In a B2B2C relationship there is a difficult balancing act to accommodate the influence of another organisation on the product as well, before it’s even got to the end-user.
The fact is there is no substitute for real users.
Putting your product into the hands of end users as early and as often as possible is the only way to understand what end users think and how they’ll react to your product.
Getting access to end users can be a challenge at the best of times but in a B2B2C operation there’s an entire organisation (often a large one in our case) sat between the team that develops the core functionality and the end users who will make use of it.
That’s why we like to show our customers the user research that we’ve done and why, wherever possible, we invite them to conduct user research with us.
A view of Interact for the fictional YourBank on our User Testing environment.
2. Work together to represent consumers who aren’t there
A software product will only be successful if consumers like it and want to use it.
In B2B2C, buyers and consumers are distinct entities. Consumers have less leverage – even more so if the solution purchased by the buyer is given to consumers for free.

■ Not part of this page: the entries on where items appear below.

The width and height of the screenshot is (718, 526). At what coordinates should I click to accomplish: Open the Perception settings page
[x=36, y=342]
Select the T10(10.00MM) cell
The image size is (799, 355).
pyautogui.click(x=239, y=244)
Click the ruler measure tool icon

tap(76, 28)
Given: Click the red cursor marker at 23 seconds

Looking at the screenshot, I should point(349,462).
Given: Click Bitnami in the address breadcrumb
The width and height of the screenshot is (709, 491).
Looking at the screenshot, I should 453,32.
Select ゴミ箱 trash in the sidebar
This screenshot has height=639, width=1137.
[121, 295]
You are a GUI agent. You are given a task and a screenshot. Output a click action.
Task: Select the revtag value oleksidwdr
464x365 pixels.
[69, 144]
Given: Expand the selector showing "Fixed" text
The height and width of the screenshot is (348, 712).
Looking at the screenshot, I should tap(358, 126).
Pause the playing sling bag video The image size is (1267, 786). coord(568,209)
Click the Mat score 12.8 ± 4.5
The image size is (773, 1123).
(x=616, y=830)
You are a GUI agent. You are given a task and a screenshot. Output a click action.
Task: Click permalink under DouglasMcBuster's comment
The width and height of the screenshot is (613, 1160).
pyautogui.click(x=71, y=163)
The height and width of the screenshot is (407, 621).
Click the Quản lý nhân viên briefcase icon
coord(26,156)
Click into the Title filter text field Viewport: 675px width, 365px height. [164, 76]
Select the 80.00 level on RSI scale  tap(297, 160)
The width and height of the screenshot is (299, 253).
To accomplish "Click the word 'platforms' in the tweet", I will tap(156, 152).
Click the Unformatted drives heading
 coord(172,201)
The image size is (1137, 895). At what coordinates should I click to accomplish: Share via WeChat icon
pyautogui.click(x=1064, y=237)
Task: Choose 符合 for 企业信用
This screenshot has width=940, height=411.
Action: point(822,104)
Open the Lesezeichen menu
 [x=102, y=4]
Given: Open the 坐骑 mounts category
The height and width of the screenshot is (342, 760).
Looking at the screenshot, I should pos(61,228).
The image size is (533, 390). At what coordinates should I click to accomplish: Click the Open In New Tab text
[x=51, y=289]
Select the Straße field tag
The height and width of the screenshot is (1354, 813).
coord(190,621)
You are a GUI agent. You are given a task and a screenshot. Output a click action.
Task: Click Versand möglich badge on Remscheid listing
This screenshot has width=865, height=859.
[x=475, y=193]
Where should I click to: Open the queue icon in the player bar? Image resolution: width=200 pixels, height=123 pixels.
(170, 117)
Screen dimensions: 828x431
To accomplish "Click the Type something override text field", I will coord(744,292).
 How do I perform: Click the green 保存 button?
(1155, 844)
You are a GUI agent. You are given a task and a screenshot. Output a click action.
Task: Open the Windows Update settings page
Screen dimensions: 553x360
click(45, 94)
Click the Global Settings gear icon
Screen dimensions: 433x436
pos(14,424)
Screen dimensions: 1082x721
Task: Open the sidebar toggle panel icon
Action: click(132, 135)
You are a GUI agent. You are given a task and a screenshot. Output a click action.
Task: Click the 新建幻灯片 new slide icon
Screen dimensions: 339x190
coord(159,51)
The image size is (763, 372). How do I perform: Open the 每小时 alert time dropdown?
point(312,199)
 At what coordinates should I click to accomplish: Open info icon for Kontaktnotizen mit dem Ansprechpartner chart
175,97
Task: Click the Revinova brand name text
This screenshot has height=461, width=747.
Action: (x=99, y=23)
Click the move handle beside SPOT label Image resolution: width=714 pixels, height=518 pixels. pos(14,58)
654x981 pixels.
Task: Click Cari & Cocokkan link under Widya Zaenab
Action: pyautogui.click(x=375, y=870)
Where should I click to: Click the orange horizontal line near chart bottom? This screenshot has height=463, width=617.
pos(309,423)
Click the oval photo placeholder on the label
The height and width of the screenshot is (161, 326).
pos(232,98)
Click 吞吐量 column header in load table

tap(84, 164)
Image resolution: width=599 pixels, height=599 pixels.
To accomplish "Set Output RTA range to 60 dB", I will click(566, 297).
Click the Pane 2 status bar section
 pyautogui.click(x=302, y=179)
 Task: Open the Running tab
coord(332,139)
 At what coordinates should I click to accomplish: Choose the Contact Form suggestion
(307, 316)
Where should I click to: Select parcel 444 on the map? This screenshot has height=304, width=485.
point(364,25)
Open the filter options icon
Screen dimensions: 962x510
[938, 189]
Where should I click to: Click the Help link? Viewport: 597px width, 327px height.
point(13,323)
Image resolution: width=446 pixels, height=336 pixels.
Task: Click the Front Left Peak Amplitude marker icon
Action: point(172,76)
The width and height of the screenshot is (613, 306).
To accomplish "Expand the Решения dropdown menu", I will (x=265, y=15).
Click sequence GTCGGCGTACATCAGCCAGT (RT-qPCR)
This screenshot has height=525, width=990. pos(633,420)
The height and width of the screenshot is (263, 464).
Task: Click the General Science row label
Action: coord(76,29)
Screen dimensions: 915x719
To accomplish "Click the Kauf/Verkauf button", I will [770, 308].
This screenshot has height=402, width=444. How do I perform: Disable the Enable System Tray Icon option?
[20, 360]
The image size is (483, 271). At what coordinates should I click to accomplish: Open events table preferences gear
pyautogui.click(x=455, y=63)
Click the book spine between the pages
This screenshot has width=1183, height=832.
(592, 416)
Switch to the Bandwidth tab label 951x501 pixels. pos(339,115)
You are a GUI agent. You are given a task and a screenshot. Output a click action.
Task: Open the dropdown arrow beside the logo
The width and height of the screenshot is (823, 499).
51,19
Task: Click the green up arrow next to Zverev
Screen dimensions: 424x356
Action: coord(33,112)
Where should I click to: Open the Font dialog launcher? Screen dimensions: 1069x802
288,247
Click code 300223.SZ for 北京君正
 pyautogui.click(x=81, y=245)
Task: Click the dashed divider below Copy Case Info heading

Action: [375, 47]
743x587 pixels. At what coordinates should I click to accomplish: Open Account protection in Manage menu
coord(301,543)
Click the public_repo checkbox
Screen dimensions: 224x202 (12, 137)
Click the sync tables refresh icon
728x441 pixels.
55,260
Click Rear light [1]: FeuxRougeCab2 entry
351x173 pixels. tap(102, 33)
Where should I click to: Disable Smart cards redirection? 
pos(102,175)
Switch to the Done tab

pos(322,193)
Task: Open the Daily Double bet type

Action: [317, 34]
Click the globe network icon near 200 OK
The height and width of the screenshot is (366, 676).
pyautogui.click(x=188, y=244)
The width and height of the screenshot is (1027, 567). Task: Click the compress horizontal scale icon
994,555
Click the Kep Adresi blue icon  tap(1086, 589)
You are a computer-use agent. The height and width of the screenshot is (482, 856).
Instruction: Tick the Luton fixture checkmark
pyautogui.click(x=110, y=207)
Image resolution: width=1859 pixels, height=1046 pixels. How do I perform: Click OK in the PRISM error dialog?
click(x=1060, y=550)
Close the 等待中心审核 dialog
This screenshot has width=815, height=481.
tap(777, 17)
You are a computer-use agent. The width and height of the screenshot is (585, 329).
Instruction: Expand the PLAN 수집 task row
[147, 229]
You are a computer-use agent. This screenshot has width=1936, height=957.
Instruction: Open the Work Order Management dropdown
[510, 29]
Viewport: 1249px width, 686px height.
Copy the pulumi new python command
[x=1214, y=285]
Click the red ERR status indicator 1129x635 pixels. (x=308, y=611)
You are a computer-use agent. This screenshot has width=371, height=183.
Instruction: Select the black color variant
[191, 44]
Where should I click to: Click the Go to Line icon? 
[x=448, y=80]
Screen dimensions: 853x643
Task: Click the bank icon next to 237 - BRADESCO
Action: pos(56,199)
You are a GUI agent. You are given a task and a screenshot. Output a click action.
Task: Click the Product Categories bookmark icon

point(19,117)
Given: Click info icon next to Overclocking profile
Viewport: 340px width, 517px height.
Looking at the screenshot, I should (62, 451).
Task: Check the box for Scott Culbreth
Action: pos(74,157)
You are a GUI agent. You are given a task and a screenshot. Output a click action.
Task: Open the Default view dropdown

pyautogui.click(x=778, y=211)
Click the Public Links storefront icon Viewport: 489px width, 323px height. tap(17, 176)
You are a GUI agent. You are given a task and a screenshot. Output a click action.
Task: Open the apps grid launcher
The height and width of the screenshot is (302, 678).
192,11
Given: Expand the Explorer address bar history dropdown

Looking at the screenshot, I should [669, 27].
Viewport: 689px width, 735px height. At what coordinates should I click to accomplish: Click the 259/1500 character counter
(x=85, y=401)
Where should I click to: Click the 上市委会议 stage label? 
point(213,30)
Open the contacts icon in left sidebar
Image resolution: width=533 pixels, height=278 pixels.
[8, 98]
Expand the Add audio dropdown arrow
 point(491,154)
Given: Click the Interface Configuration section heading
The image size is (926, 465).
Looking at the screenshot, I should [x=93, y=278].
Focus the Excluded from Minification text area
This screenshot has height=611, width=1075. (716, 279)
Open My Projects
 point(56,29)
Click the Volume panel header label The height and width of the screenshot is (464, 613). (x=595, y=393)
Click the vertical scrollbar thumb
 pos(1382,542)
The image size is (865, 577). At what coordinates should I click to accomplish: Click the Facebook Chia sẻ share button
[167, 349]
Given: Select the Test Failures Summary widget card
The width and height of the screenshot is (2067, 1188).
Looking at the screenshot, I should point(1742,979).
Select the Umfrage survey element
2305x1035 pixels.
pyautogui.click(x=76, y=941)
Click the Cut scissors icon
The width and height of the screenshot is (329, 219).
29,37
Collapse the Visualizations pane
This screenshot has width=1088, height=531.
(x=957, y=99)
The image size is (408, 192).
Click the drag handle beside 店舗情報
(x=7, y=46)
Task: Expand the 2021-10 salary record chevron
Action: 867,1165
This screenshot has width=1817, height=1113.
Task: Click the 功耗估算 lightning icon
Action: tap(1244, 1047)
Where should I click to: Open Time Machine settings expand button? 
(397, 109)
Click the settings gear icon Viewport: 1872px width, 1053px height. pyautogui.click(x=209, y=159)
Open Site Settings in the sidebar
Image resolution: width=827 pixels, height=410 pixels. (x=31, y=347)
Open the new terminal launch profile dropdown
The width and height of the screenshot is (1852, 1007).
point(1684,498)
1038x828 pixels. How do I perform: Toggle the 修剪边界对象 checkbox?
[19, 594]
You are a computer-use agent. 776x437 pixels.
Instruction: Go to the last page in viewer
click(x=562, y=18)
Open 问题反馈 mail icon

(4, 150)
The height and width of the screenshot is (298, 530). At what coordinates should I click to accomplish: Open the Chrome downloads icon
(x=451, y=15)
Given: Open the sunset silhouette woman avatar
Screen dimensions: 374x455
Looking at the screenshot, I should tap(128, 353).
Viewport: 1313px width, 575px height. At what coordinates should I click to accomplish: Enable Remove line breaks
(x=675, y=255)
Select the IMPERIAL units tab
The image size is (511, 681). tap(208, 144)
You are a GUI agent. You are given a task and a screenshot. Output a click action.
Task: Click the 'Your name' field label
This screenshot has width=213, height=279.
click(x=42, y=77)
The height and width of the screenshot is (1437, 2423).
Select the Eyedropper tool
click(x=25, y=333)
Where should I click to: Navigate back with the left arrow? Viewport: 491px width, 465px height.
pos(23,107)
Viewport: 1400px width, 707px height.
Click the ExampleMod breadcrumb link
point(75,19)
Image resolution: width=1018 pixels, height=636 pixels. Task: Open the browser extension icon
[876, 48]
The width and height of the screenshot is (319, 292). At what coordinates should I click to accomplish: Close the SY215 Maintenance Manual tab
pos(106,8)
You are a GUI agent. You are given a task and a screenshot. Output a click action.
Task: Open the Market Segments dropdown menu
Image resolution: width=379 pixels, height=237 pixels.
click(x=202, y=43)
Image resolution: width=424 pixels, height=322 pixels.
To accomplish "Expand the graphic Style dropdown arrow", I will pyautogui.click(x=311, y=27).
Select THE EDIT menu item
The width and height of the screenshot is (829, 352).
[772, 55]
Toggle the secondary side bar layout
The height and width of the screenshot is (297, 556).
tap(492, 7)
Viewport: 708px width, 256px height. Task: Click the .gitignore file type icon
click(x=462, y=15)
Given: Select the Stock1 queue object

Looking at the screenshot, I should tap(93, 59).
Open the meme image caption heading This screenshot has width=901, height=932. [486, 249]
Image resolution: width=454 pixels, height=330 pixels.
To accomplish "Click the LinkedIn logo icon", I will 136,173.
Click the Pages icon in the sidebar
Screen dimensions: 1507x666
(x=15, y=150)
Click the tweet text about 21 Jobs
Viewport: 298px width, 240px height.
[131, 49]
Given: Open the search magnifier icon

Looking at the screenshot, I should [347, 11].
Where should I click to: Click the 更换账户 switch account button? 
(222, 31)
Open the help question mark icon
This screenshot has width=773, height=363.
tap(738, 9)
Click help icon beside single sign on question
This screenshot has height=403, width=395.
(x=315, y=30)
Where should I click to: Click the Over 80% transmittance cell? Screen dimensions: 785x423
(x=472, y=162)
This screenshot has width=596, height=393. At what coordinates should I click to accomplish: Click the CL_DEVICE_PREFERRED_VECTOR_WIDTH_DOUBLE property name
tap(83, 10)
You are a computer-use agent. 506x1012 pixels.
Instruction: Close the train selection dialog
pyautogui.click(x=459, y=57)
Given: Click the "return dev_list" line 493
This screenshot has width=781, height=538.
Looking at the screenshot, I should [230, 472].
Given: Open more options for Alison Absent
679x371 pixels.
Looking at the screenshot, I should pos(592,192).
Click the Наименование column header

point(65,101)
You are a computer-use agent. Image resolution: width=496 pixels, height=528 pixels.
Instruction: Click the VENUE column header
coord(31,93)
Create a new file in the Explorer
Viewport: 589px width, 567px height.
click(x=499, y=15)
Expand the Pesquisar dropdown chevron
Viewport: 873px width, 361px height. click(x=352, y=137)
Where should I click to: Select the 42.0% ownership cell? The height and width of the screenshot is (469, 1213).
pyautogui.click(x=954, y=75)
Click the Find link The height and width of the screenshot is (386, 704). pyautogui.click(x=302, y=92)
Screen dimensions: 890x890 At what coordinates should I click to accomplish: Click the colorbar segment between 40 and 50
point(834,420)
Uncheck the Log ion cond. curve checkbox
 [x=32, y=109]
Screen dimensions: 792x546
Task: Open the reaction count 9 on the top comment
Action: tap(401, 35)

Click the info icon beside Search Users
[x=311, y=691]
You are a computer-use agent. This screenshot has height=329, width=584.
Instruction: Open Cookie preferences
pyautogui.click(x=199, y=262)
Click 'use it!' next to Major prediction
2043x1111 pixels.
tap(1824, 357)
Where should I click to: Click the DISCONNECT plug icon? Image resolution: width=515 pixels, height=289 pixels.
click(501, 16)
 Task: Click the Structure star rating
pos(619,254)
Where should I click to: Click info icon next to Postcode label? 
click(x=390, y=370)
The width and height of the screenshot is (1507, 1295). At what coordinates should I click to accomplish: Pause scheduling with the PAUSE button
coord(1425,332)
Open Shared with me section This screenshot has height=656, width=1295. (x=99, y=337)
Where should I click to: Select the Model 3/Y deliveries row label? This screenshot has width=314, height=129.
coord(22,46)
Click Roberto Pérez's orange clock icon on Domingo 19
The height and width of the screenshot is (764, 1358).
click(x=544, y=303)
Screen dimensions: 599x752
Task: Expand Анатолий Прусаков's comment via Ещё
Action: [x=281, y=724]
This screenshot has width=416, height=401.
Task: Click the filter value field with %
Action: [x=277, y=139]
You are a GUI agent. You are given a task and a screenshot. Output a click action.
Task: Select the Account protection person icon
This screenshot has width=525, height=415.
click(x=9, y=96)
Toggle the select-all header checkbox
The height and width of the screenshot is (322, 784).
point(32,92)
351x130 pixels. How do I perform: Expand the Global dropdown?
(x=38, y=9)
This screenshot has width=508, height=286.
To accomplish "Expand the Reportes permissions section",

The buyer brings their own business requirements, and most of the leverage, to the table.
Of course buyers act as a proxy on users’ behalf most of the time, but every so often the needs of the buyer and consumer are at odds.
That tension can surface around data capture, for example. Data capture and keeping users’ contact information up to date is an essential business hygiene task for banks and financial institutions but it’s a chore for end users.
All things being equal, banks would prefer that users check their contact information every time they use a product but consumers’ ideal frequency is closer to never.
In that situation, if priorities are at odds, it’s important for the vendor to step in and use their experience of delivering digital consumer solutions to represent the consumer.
Everyone has a stake in producing a successful product and making sure that all interests are represented is much more important than who represents them.
3. Narrow the gap between vendor, buyer and consumer
The product backlog needs to be carefully managed and prioritised in a B2B2C environment to ensure that features are delivered that will please both the buyer and the consumer.
In our agile development environment, this is where the Product Owner needs to take into account desires of a diverse group including sales, marketing, users and buyers to ensure that precious development effort is focussed on the most important areas for all three parties.
This challenge is compounded in a white label situation, where clients expect a singular focus from suppliers but product teams will naturally be concerned to make solutions that are generic and applicable to a number of clients.
At Intelligent Environments we carefully manage our product backlog to ensure we meet the needs of our customers and their customers
When our product development team are done developing the underlying functionality of the product they don’t hand it directly to our clients, they hand it to a dedicated client delivery team.
The client delivery teams are groups of Intelligent Environments developers, testers and managers focussed 100% on the needs of one client alone. They are the client’s own ‘home’ team inside IE.
This delivery team work as one to deliver a solution that’s bootstrapped by the work of the product team but unique to that customer. This also allows a smooth upgrade path, giving our customers the opportunity to quickly benefit from product enhancements and feature releases.